On Mar 13, 11:01 pm, Michael Kraemer <M.Krae... at gsi.de> wrote:
> David Froble schrieb:
>
>
>
> > Well, you did mention "rules of economy".
>
> > The problem was, Alpha did not have anyone in the chip business who
> > wanted it to survive.  HP had come up with their rather stupid design,
> > and got Intel to also support it.  IBM, well, they were and still are IBM.
>
> > If DEC had been able to make a deal with Intel to mfg and develop the
> > Alpha, we'd still be running them (new CPUs) today.
>
> It wasn't intel's job to do Alpha, nor was it anyone else's task,
> it was DEC's job in the first place.
> Sure, DEC would have needed assistance by other dedicated chip makers,
> but those were probably sensible enough not to join that adventure.
> At least this is what the "Alasir" site suggests.
>
> > The technology was good, but that is not enough.
>
> It also wasn't good enough, compared with other RISCs.
> It was just different and very expensive to make.
>
> > You need need
> > dedication to a product.
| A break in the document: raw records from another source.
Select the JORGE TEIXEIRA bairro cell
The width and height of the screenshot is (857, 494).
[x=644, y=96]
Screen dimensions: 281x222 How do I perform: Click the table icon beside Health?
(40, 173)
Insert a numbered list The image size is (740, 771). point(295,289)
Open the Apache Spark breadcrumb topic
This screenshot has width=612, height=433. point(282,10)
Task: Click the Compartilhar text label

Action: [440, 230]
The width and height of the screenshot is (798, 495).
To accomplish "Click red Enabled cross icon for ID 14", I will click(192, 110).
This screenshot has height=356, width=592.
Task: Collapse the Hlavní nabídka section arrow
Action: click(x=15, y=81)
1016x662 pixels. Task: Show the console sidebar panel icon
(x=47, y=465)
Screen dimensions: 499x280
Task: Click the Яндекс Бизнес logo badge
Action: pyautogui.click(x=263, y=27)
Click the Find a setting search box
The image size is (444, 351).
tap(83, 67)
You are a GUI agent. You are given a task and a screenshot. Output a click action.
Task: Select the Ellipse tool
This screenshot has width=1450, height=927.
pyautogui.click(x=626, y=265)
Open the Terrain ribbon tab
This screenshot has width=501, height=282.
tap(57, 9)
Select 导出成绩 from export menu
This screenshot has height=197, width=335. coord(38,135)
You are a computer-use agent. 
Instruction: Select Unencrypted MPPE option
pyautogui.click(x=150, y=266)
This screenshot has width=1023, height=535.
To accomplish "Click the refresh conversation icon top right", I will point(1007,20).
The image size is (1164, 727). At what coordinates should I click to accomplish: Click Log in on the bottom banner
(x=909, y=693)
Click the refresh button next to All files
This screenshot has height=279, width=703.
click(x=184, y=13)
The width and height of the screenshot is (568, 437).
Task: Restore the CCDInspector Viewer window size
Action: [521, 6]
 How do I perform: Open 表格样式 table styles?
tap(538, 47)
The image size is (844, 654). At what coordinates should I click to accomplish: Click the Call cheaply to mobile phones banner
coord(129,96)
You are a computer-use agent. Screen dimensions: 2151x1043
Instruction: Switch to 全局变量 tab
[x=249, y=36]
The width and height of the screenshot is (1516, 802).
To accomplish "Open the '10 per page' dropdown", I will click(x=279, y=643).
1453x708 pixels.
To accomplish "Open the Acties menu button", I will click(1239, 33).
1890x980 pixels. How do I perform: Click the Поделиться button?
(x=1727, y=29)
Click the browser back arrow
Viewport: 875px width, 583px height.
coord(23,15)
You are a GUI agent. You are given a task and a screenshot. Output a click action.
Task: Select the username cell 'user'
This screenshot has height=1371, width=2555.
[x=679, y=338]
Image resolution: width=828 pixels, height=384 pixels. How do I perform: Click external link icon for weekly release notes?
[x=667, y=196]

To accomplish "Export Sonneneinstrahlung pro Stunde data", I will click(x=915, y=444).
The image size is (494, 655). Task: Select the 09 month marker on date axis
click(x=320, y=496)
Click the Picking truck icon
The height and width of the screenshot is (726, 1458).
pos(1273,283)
After Ken Olson, it seemed that DEC had no
> > dedication in top management.
>
> Well, it was Olsen who was reluctant to bring Alpha to market
> (if, for example, that Apple story is true).
> It didn't happen until Palmer took over.
>
> > Their mistakes didn't help much either.
> > As for Compaq, I doubt they had any dedication to anything.
>
> > What is interesting is that the latest itanic designs seem to be moving
> > away from "do everything in the compiler" and a bit toward OoO.  At
> > least, if what I read has any substance.
>
> As far as I can see, the Itanic is backpaddling towards RISC concepts,
> i.e. increase clock speeds and throw oodles of cache onto the chip.
>
> > The problem now is, "rules of economy" aren't on the itanic's side ....
>
> well, of course this chip is facing the same problems as Alpha,
> but intel+HP have way deeper pockets than DEC and so far it didn't
> broke their neck.

"DEC would have needed assistance by other chip makers"

And they got it. Mitsubishi and Samsung had licenced Alpha product,
but factors outside their control

"IA64 ... increased clock speeds"

Are you serious?

IA64 in 2004: Around 1.6GHz max.

IA64 in 2012: go see what you can find (in a shipping system, not on
an Intel announcement).

Cache, on the other hand, *is* somewhere where IA64 has progressed.
But if an x86-64 chip had 24MB of L3 on-chip, as today's IA64s have,
how fast would that be on a cache-friendly benchmark?  And how
expensive would it be, and how profitable? And just for laughs, 'cos
it wouldn't have 64bit addressing or arithmetic, how fast would a VAX
with 24MB of L3 cache be when running the 32bit stuff which is still
good enough for huge numbers of people?